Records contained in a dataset
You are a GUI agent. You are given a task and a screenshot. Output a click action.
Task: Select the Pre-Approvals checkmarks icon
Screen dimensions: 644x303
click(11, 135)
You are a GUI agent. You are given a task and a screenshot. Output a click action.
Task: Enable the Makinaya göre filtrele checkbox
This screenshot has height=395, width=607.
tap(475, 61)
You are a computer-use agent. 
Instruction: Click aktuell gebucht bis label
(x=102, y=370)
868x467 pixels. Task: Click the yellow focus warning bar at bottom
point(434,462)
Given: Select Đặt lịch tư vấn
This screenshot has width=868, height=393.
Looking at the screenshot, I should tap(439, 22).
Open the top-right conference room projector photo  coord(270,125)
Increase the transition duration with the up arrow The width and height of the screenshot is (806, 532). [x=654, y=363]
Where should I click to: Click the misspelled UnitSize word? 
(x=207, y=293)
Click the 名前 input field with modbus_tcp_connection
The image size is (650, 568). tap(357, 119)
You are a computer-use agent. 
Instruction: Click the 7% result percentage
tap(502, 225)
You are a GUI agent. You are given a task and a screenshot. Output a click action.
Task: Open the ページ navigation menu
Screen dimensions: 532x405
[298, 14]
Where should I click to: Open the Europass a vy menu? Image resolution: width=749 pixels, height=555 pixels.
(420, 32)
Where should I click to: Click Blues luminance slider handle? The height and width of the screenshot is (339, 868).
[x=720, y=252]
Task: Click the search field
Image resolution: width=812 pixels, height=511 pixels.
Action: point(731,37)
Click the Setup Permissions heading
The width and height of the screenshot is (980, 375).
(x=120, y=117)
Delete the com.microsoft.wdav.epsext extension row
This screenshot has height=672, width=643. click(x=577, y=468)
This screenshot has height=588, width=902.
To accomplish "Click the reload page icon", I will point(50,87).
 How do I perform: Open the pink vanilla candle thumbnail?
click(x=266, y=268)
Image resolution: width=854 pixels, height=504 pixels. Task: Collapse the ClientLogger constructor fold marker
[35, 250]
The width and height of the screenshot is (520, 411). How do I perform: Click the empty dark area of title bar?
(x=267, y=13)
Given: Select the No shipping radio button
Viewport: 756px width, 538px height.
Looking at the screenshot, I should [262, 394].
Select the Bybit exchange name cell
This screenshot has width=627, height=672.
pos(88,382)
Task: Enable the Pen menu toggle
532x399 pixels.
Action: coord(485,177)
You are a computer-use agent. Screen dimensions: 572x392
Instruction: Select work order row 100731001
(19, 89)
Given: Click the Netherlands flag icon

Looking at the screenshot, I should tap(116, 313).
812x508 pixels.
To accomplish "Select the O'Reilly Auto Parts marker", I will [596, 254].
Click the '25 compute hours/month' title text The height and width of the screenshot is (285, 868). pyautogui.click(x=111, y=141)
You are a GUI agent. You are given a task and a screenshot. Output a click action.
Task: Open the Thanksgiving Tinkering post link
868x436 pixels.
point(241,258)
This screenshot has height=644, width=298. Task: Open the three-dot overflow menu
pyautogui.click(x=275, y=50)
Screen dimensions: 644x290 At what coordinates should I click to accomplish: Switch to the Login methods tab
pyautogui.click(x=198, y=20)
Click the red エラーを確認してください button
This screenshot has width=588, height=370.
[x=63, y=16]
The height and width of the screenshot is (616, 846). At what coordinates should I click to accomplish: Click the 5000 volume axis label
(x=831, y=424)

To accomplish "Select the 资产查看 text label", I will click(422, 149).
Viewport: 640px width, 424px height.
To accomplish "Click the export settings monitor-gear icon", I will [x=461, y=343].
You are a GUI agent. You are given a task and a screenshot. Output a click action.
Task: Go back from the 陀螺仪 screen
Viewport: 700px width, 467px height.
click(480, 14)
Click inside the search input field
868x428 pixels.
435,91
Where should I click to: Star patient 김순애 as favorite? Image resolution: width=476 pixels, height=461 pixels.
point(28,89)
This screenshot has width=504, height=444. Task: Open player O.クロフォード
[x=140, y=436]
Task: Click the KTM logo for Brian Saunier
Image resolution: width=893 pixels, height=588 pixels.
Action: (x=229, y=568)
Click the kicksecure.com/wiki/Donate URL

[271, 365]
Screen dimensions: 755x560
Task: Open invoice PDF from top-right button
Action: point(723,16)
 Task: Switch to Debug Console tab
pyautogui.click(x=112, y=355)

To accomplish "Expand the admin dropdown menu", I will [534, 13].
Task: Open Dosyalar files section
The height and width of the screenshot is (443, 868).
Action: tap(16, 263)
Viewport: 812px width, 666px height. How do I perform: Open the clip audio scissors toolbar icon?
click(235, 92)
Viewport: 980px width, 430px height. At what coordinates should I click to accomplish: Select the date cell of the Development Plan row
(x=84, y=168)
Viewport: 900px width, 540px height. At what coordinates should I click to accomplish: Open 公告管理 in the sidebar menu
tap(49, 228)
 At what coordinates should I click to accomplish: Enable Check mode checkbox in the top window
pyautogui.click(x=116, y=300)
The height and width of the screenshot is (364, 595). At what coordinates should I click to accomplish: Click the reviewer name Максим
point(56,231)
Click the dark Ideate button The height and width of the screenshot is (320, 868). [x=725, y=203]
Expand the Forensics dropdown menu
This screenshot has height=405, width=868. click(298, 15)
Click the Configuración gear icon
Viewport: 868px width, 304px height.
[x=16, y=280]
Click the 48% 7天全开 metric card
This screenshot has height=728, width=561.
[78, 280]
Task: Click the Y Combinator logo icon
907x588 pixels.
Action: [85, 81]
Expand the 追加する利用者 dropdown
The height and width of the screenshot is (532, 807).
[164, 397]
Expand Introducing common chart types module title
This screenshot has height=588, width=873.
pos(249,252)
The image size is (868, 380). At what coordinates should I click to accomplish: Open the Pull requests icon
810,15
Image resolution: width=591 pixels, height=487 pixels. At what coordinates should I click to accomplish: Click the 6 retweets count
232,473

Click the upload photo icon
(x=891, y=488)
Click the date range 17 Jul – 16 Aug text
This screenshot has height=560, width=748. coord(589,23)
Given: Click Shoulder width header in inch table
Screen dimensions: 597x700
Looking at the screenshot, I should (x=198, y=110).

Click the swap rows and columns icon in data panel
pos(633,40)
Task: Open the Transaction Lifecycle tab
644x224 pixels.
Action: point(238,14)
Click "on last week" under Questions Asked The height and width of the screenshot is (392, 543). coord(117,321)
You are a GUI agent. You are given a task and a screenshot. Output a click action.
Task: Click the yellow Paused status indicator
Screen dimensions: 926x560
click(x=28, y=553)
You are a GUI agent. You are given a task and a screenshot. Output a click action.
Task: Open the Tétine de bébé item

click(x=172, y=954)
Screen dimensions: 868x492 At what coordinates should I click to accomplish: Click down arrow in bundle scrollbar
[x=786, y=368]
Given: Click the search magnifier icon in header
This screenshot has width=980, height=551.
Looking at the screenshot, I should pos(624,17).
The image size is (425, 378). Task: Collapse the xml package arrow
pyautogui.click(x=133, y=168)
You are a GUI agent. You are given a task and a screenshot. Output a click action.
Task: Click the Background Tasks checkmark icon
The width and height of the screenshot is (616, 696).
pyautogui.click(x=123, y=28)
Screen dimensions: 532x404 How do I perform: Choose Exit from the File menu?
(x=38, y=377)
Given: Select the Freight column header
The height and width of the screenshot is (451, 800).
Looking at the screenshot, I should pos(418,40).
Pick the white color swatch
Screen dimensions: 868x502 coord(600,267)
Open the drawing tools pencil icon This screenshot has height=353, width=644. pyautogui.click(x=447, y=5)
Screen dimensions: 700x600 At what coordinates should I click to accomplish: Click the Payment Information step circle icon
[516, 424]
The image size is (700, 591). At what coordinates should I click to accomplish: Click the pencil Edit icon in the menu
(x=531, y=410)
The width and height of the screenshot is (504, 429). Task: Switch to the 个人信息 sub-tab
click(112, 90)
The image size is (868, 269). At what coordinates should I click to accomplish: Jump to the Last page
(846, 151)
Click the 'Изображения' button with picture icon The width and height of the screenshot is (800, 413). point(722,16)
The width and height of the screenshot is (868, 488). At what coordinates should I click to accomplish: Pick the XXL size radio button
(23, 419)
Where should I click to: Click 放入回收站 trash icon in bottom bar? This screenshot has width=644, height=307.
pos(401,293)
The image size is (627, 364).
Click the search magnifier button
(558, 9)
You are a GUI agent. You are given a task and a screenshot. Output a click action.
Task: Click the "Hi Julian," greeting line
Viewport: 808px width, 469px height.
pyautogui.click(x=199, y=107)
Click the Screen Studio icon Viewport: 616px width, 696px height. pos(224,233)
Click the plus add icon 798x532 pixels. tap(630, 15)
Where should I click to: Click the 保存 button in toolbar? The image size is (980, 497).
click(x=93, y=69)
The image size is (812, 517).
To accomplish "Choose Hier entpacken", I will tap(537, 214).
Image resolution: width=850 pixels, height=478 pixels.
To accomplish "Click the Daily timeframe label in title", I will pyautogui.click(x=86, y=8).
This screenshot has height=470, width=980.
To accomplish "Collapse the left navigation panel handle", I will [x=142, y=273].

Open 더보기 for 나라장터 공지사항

(ACTION ITEM)
For each line in the data that contains the string "will", give a copy of that line.

(ANSWER AREA)
To accomplish "Click the reload page icon", I will point(50,87).
To accomplish "Select the O'Reilly Auto Parts marker", I will [596, 254].
To accomplish "Select the 资产查看 text label", I will click(422, 149).
To accomplish "Click the export settings monitor-gear icon", I will [x=461, y=343].
To accomplish "Expand the admin dropdown menu", I will [534, 13].
To accomplish "Choose Hier entpacken", I will tap(537, 214).
To accomplish "Click the Daily timeframe label in title", I will pyautogui.click(x=86, y=8).
To accomplish "Collapse the left navigation panel handle", I will [x=142, y=273].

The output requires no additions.